Provided entries:

--------------------------------

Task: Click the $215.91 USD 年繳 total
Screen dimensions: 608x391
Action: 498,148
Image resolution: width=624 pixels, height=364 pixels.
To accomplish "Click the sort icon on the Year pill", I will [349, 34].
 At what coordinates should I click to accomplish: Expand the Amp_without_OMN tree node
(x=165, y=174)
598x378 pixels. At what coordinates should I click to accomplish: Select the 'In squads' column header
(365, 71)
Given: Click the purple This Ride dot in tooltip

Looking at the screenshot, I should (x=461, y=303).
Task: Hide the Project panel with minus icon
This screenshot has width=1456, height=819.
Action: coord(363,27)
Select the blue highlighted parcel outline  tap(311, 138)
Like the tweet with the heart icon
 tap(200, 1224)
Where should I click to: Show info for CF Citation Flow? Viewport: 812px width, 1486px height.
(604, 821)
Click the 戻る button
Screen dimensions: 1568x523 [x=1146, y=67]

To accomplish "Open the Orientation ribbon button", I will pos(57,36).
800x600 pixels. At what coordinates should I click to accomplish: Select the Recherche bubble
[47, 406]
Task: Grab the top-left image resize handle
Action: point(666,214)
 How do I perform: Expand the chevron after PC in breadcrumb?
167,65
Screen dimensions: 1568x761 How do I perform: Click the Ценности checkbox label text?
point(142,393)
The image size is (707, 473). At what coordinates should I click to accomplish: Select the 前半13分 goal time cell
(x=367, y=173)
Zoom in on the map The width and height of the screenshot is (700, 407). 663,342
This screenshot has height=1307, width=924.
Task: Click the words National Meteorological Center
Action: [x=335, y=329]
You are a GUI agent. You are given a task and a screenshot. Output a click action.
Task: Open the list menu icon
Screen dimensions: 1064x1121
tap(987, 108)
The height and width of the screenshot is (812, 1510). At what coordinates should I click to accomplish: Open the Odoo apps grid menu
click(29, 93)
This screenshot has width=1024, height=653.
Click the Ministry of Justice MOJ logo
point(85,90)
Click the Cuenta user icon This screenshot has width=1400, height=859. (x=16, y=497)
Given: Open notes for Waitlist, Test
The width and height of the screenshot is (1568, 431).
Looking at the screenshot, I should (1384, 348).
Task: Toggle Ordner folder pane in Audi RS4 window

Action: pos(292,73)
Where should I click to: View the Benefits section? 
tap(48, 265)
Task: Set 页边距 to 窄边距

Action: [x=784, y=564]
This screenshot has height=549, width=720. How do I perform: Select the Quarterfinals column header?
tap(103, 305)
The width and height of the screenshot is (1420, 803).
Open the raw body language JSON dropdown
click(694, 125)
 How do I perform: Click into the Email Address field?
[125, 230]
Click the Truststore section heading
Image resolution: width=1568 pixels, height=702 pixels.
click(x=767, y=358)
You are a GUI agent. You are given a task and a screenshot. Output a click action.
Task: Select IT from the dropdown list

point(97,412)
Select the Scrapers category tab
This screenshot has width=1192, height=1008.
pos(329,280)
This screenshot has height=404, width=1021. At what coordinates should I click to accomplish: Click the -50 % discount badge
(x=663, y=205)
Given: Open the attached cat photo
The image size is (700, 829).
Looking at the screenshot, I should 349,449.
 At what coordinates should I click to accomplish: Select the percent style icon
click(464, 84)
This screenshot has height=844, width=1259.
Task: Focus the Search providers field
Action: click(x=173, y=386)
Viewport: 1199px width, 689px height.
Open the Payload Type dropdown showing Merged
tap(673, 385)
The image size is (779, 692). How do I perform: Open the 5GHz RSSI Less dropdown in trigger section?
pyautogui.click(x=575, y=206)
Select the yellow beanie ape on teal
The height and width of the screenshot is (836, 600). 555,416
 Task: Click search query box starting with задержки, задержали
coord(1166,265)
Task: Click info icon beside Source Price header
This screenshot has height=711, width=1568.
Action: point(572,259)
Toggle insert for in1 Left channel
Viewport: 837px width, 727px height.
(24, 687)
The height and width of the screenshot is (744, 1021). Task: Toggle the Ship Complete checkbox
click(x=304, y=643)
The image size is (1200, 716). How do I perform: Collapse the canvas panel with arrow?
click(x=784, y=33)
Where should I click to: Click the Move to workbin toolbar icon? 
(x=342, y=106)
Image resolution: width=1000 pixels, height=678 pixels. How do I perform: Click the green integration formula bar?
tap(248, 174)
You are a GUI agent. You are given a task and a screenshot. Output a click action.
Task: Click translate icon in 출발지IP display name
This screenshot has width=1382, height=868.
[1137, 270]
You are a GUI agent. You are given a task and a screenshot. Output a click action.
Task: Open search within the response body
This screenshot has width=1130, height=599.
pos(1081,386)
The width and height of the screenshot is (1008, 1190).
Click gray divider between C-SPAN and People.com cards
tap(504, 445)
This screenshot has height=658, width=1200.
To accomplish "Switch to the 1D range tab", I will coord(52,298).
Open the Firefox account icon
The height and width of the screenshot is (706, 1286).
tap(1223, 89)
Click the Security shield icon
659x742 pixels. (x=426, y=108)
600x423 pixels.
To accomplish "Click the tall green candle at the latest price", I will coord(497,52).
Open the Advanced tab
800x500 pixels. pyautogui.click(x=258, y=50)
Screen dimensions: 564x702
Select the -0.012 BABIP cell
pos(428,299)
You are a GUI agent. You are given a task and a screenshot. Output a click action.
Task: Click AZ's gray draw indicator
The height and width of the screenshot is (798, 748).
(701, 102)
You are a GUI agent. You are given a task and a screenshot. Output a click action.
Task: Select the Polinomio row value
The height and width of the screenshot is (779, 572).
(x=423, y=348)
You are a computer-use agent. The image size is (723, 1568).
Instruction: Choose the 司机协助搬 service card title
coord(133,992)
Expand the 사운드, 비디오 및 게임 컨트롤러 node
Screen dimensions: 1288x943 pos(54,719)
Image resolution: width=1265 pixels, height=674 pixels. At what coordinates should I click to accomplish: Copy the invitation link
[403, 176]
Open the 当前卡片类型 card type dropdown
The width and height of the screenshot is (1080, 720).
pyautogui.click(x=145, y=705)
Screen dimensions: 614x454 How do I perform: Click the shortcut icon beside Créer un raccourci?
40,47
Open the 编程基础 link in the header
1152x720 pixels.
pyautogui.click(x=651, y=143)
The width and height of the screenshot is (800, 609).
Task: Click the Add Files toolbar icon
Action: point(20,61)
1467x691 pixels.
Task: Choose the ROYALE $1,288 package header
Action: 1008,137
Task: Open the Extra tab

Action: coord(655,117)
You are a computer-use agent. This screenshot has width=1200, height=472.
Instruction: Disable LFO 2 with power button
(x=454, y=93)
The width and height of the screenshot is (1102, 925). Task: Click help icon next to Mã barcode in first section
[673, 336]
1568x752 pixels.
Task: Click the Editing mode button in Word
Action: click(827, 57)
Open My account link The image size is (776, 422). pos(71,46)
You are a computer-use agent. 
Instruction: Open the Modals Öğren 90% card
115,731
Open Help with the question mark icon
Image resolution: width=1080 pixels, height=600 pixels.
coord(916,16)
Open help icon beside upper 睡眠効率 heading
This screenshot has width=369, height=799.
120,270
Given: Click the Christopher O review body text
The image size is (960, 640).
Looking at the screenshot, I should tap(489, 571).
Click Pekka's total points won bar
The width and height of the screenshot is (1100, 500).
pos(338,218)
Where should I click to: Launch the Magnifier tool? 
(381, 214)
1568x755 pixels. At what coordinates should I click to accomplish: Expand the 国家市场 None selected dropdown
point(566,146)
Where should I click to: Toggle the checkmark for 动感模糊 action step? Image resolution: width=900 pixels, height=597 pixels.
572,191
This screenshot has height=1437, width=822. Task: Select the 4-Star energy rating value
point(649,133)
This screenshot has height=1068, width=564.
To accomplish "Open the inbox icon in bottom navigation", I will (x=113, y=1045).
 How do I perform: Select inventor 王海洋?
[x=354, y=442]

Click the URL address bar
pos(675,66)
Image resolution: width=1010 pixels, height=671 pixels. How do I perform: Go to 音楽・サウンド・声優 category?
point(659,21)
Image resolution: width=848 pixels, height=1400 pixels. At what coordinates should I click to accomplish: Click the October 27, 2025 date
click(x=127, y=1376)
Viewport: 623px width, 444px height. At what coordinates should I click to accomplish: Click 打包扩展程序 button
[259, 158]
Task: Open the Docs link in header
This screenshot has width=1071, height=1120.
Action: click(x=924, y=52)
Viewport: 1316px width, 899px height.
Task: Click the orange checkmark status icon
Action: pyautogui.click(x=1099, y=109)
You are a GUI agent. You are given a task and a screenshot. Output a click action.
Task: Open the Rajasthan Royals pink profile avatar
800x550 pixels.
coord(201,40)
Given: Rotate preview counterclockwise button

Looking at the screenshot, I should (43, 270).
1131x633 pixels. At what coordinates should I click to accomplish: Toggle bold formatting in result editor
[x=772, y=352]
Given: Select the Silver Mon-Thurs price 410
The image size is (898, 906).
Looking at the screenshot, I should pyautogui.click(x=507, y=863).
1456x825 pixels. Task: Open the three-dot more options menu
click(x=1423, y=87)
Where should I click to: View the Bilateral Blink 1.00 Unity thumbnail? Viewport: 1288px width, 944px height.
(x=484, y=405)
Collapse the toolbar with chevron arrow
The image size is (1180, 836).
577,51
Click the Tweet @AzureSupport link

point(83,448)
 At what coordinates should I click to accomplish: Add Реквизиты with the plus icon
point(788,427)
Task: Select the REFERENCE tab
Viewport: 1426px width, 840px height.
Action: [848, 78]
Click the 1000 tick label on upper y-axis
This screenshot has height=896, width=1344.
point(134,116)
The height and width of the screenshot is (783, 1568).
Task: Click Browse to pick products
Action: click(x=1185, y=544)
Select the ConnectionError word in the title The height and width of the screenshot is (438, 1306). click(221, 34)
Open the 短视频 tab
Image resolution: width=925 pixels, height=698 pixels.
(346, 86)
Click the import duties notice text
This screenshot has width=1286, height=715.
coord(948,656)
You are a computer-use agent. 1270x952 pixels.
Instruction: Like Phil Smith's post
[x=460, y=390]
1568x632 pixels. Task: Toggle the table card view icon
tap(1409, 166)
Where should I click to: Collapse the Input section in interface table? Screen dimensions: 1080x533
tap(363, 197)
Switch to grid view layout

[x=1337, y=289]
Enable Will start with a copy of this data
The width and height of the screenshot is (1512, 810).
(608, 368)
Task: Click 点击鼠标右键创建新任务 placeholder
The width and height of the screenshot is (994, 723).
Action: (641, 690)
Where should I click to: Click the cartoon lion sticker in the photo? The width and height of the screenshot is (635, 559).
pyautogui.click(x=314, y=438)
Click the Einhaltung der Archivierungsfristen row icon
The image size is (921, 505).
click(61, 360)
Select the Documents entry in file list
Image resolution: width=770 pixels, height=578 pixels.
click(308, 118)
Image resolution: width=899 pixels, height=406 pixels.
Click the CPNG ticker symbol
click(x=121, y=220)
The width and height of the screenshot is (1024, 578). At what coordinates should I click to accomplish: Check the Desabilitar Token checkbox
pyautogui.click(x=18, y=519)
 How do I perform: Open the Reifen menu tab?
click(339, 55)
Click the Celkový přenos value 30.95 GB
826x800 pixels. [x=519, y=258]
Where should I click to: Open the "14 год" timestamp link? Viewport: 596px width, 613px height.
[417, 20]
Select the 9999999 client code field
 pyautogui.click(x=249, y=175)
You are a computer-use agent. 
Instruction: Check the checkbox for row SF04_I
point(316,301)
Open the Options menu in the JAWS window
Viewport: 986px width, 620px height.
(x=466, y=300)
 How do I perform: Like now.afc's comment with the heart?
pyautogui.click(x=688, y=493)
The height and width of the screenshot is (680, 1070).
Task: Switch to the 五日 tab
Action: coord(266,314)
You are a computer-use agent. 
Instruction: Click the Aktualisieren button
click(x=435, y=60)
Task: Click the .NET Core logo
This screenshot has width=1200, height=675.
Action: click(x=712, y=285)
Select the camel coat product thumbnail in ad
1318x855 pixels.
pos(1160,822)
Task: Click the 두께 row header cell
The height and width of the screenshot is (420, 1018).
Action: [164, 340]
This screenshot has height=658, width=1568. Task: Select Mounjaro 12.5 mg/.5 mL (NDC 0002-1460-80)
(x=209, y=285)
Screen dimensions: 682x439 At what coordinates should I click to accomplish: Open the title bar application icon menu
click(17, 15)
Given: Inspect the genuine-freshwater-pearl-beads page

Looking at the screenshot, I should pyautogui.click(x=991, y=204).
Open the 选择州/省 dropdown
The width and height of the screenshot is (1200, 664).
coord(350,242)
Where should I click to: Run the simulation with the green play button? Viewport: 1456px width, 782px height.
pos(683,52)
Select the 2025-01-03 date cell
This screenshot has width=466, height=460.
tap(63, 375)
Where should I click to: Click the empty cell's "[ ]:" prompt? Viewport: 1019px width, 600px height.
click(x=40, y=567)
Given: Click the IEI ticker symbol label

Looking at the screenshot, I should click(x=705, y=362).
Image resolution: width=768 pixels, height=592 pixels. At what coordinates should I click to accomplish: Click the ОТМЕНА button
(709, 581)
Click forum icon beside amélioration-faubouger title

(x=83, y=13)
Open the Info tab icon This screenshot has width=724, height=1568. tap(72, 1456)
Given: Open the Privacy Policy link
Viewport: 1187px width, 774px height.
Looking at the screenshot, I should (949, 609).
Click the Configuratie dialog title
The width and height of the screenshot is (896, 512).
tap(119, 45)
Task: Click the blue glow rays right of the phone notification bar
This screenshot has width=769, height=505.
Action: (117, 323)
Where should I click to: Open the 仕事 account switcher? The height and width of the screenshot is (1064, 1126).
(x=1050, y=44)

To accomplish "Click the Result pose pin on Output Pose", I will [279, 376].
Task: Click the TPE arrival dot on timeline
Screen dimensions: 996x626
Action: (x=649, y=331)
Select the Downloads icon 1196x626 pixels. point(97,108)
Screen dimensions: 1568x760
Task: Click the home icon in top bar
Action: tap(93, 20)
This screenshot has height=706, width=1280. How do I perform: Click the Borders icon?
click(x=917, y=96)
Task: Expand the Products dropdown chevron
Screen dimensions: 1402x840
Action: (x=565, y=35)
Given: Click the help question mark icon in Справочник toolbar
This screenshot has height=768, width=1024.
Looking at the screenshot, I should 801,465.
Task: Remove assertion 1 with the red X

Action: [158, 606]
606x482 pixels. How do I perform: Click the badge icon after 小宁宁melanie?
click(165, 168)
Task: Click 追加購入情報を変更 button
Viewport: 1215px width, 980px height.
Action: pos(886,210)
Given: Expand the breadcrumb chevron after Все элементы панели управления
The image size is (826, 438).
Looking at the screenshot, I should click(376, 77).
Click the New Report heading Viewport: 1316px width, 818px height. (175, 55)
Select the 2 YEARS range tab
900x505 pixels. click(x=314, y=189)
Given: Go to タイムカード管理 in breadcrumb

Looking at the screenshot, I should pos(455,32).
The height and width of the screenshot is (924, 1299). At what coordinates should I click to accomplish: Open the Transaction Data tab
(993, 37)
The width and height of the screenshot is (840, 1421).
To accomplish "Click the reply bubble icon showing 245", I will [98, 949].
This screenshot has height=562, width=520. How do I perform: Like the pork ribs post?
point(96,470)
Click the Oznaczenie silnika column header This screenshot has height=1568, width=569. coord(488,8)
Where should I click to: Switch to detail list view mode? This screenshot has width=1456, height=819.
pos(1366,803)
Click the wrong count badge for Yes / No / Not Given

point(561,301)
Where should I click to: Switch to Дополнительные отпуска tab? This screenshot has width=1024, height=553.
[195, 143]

--------------------------------

What to produce: Give back every line of the listing where the word "blue" shows up.

Expected output:
Select the blue highlighted parcel outline  tap(311, 138)
Task: Click the blue glow rays right of the phone notification bar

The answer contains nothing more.